The horse I was riding wasn't even what you'd call half broke, I couldn't get him to line out straight ahead like Hippy could his. Hippy was riding a well-broke horse and even though he was ornery at times he sure savvied the cow, so that's how come that the first rope that sailed over the big steer's horns was Hippy's, and all was done so quick and neat that the steer didn't know there was a cowboy near him till he felt hisself lifted off the earth and jerked down to lay. His head was at the place his tail had been and it didn't take half a second to make the change.

All would of been well, and Mr. Steer's senses would of been jarred back to behaving normal again, but just at the wrong time Hippy's horse started to fighting his head which caused the rope to slack up. In another second the steer was up, and bleary-eyed looks us over.

Hippy was just about to take another fall out of the steer when that horse of his bogged his head and went to bucking. It was then that I tried to get the steer to put his attention on me, but he seemed more interested in Hippy and the bucking horse, and knowing what the slack of a rope would do in the mix up of a bucking horse and a mad steer I done my best to keep the steer away and the rope tight. But that daggone wall-eyed critter had other intentions, and after making a pass at my horse with his long horns he let out a beller and headed straight on for Hippy and the bucking horse he was trying to make behave.

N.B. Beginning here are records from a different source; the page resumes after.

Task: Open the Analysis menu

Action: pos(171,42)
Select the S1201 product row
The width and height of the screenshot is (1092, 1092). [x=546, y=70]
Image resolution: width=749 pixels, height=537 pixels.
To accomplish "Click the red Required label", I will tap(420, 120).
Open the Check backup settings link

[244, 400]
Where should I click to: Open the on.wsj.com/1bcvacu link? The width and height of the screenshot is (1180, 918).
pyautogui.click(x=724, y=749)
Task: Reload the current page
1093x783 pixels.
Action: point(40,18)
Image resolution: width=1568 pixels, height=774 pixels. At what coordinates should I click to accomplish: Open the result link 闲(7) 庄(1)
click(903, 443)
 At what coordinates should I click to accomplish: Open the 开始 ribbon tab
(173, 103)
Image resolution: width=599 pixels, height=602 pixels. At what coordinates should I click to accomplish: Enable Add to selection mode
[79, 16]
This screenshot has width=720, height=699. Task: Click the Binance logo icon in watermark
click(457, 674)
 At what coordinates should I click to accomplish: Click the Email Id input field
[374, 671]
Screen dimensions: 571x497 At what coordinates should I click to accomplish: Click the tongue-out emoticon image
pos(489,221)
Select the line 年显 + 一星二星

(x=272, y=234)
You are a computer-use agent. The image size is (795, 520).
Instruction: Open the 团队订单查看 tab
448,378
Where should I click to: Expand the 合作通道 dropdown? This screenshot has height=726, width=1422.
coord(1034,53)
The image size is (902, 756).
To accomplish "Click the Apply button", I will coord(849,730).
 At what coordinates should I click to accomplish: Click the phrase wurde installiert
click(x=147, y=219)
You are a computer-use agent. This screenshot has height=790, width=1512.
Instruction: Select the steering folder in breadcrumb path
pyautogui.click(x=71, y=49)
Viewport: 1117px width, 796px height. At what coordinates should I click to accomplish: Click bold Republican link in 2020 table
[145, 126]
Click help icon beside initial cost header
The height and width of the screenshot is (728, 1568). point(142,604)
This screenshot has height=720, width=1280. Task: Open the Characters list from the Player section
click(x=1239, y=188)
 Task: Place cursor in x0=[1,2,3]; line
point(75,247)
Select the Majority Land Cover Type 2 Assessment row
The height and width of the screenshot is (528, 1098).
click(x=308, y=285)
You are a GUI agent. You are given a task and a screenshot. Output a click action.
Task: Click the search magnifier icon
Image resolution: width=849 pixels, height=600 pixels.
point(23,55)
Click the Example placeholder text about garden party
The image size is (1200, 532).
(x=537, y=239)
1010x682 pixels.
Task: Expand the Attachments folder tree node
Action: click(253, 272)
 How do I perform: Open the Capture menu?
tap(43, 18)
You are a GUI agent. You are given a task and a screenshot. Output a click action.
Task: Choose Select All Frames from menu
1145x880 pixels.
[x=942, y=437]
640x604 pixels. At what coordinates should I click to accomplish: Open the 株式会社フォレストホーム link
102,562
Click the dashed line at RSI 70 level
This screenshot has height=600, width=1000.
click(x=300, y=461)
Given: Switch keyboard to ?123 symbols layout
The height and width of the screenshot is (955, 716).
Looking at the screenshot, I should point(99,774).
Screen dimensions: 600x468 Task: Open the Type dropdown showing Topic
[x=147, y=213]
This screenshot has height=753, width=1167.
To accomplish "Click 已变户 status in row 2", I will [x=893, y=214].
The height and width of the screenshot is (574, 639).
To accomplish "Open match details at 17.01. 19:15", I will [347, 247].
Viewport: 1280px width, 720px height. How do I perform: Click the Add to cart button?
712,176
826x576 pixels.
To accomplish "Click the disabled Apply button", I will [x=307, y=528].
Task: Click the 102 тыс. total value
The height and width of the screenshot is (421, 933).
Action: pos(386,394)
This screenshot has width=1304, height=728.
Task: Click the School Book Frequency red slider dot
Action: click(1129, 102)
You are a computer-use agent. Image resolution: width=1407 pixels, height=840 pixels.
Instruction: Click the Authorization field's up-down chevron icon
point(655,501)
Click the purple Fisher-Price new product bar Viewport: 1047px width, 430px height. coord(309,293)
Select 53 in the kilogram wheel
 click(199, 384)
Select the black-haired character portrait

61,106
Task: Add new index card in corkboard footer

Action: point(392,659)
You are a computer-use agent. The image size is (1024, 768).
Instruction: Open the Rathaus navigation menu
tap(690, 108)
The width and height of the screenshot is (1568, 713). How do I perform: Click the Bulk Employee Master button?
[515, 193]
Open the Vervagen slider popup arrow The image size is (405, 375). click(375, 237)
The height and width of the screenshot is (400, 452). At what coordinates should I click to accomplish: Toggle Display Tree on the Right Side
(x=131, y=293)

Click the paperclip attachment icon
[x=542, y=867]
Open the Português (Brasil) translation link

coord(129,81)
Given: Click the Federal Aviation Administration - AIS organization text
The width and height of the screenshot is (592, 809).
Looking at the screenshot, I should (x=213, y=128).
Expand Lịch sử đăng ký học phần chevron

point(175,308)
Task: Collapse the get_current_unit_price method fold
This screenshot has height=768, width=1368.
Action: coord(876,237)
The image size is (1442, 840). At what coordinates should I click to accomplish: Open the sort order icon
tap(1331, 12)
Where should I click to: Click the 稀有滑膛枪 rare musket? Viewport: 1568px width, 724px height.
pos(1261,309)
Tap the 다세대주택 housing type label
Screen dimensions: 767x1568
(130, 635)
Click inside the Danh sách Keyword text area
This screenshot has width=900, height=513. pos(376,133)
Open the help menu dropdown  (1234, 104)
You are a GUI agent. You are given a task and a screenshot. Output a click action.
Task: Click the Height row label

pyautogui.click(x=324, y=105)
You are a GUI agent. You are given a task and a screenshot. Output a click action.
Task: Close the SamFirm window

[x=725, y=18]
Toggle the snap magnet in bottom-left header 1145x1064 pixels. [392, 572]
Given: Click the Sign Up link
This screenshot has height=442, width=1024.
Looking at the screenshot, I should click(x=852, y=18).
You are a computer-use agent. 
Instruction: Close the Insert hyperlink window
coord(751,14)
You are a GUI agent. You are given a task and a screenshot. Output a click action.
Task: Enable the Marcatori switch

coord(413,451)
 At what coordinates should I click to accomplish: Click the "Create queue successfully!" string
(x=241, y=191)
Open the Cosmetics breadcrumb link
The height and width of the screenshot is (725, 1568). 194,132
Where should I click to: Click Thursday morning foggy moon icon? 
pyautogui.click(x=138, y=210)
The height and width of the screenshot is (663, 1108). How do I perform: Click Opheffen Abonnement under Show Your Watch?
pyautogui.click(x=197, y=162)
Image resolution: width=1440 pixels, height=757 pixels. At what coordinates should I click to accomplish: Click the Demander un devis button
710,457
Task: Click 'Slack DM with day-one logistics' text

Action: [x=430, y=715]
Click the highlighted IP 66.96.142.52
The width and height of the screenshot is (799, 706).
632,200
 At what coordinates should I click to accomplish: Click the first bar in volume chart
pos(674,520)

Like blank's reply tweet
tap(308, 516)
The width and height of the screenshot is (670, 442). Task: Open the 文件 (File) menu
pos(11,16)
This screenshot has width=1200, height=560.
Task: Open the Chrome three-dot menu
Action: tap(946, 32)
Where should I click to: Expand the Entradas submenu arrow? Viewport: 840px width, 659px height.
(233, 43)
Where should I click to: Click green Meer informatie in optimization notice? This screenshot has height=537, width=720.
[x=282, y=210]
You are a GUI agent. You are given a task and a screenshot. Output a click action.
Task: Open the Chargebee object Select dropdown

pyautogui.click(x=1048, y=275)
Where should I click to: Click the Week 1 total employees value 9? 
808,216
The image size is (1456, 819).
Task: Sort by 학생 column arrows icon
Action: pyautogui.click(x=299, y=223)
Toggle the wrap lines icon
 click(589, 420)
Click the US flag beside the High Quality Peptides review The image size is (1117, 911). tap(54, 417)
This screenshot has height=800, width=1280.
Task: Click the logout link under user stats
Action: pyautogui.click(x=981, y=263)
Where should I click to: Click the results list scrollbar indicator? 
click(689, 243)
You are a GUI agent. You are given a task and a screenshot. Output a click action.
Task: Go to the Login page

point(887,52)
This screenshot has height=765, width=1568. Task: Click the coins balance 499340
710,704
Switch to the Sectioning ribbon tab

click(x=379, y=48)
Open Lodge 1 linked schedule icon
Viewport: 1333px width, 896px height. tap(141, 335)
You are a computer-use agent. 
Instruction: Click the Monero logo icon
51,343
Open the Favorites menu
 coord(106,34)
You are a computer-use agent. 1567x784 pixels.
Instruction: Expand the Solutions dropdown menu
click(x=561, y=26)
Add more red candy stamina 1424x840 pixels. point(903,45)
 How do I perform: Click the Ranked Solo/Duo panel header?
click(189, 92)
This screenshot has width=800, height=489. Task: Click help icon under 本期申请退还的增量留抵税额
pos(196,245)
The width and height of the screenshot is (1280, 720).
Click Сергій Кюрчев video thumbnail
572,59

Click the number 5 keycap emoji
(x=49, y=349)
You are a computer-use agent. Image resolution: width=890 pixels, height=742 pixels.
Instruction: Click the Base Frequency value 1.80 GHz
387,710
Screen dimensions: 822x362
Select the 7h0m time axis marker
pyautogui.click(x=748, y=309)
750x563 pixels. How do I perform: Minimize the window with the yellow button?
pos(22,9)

I let my rope sail as he went by and a neater throw never was made, the loop made a perfect circle as it was about to settle over the steer's horns, and being so sure that I had him is what spoiled my catch. I pulled up my slack a shade too soon and instead of catching two dangerous horns I caught a lot of air.

From then on things happened too fast for me to build another loop and make another throw. There was a mixture of steer, horse, horns, winding ropes, and a man. Natural like I thought of my sixshooter, but I never drawed it on account that Hippy was so much everywheres and

seeming like all at once. I wondered what made him hang on when he should of quit, and right about then I noticed something that made me lose my tan. .. ... Two wraps of the rope was around Hippy's waist, he was tied to the saddle, and what scared me still more was how I seen the saddle was slipping and getting on the horse's side.

I'd often told Hippy to start a smudge with that damned centre-fire rig and get hisself a real saddle, and right then I wished I'd done it for him, but it was too late to worry about that at that time. I sat on my horse feeling like a daggone fool cause I didn't do anything, but there was nothing I could do, not a thing. I could only watch for a chance, and that much I was sure doing.

The steer was going around and around and trying to get a solid dig with his horns. I could of shot him easy enough, but it'd made things a lot worse on account that his dead weight on the rope against the live weight of the horse would of sure made a heavy drag on the rope, and being that rope was around Hippy's waist he'd sure been cut in two.

Finally a break came, which right then seemed to me for even worse. The steer while circling around the horse and trying to get his horns to working had connected with that pony's hoofs and his nose had been pounded on till there come a time when he figgered it'd be best to leave that horse and man have it out by themselves. He made another jab with his horns and missing went right on for the open country. He went on for about thirty feet, the length of rope that was left, and when he hit the end that was still around his horns he hit it so hard that it took his head and feet away from him and he was stretched on his side.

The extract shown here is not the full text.